类似的保险欺诈行为只是“冰山一角”。据国际保险监管者协会测算,全球每年约有20%-30%的保险赔款涉嫌欺诈,损失金额约800亿美元。
应用大数据技术甄别欺诈风险
“保险诈骗技术的不断升级,往往会给保险公司一个措手不及。”有业内人士表示,国内保险欺诈主要出现在保额高的车险、意外险、重疾险相关产品中。险企对保险欺诈弱风险因子精准识别能力不足,理赔审核主要依赖于专家经验型规则引擎。规则引擎针对责任免除、等待期出险等确定性强的风险,拦截精准度较为可靠。但由于缺乏大数据、人工智能等前沿科技的支撑,传统规则引擎对带病投保、医疗滥用、搭车购药、冒名就医等相关性弱的风险识别精准度严重不足,导致健康险经营陷入自动审核率和风控精准度双低的困境。
泰康在线相关负责人表示,保险欺诈行为倒逼保险公司在核保端加强风险识别能力,利用大数据、人工智能等创新科技,提升数据分析、风险挖掘水平,从源头杜绝恶意骗保行为的发生。
以泰康在线为代表的险企,积极探索基于大数据技术的反欺诈系统的研发与应用,成功在核保端将欺诈风险拒之门外。
首先,传统的规则式核保风控模式仅能使用浅层用户特征,风险判断不够准确。而机器学习式的风控模式,则可在海量数据中提取15大维度、4000个以上风险特征,并通过不断学习,更加全面、准确地预测个人诈骗风险。

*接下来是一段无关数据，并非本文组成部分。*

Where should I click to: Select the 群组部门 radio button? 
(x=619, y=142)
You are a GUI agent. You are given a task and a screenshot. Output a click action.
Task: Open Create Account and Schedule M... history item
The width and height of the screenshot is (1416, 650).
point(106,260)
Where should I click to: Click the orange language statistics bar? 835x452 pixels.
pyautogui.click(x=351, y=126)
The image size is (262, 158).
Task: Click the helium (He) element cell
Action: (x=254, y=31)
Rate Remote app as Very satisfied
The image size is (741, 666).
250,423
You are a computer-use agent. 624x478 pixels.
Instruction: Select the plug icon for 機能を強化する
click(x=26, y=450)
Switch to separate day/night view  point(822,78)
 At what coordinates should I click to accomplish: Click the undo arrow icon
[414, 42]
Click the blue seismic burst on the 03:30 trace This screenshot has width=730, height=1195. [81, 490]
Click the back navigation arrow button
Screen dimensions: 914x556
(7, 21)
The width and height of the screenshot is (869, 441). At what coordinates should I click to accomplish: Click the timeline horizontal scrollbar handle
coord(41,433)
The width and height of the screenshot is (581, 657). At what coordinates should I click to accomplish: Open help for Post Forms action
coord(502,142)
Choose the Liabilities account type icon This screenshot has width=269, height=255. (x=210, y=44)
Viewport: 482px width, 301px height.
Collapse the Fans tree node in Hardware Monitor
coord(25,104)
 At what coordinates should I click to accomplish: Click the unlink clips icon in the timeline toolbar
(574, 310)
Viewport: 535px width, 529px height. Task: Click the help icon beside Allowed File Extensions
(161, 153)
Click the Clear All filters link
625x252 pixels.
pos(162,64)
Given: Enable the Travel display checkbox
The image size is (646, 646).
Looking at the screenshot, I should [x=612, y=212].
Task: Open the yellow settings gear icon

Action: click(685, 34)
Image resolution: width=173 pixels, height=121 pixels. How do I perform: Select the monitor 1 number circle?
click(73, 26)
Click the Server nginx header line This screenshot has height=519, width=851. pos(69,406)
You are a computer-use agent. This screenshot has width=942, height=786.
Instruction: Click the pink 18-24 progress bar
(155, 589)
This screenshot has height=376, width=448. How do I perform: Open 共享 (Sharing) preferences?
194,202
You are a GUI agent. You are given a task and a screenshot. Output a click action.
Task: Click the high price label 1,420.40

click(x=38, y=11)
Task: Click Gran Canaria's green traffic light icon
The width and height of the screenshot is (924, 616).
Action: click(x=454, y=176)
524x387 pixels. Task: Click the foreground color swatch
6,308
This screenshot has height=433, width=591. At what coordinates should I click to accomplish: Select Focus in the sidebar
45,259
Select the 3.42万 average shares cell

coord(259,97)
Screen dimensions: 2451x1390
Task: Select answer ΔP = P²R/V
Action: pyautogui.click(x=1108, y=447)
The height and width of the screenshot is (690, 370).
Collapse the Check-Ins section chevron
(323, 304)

其次,泰康在线智能风控系统通过隐私计算的方式,在保证用户数据隐私安全的情况下,引入海量外部数据,解决了在单一领域内进行数据分析的片面性问题和数据孤岛困境,通过挖掘多领域、多维度、深层次的潜在风险因子,分析客户是否有骗保动机。
此外,该系统还引入了前沿的图计算技术,即通过投被保关系、手机号、邮箱、IP等10类强关系,及出险地点、报案地点、就诊医院等12类弱关系,实现各实体间的关联,描绘出人、保单和案件的关系网络,从而更加缜密地挖掘出欺诈团伙、甄别个体欺诈风险。